TO DO: Copy out the rows starting with the line that contains "Task: Open dropdown" and going on through the end of the rows, keeping every line, requests included, but offset each coordinate in the answers by adding 19.

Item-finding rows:
+++
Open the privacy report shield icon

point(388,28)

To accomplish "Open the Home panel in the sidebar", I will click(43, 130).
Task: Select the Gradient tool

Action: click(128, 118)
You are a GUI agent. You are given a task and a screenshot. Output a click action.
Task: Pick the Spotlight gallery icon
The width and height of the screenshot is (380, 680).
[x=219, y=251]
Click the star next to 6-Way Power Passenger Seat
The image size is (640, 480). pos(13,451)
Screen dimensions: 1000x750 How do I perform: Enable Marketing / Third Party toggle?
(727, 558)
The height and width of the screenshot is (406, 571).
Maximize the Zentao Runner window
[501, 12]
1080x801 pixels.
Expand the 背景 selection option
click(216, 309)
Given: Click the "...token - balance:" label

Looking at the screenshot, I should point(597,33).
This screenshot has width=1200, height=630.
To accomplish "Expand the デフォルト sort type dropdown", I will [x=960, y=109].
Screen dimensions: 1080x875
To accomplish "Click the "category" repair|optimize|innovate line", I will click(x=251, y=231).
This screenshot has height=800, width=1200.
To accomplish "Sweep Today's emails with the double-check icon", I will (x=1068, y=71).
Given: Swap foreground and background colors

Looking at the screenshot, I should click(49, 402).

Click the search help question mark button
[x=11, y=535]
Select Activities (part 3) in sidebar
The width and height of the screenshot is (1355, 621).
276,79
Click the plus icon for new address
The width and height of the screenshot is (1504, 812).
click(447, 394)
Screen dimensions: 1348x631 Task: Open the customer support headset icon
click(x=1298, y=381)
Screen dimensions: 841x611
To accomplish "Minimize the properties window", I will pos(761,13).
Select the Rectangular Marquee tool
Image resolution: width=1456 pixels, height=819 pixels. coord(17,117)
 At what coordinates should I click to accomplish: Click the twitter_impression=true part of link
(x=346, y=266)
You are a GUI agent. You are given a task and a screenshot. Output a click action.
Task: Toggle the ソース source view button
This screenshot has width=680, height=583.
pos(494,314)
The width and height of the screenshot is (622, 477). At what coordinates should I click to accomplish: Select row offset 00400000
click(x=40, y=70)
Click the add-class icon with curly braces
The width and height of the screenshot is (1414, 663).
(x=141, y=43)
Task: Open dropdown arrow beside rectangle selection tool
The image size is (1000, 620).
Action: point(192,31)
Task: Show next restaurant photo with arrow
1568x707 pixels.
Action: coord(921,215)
+++
EXERCISE RESULT:
Task: Open dropdown arrow beside rectangle selection tool
The image size is (1000, 620).
Action: point(211,50)
Task: Show next restaurant photo with arrow
1568x707 pixels.
Action: coord(940,234)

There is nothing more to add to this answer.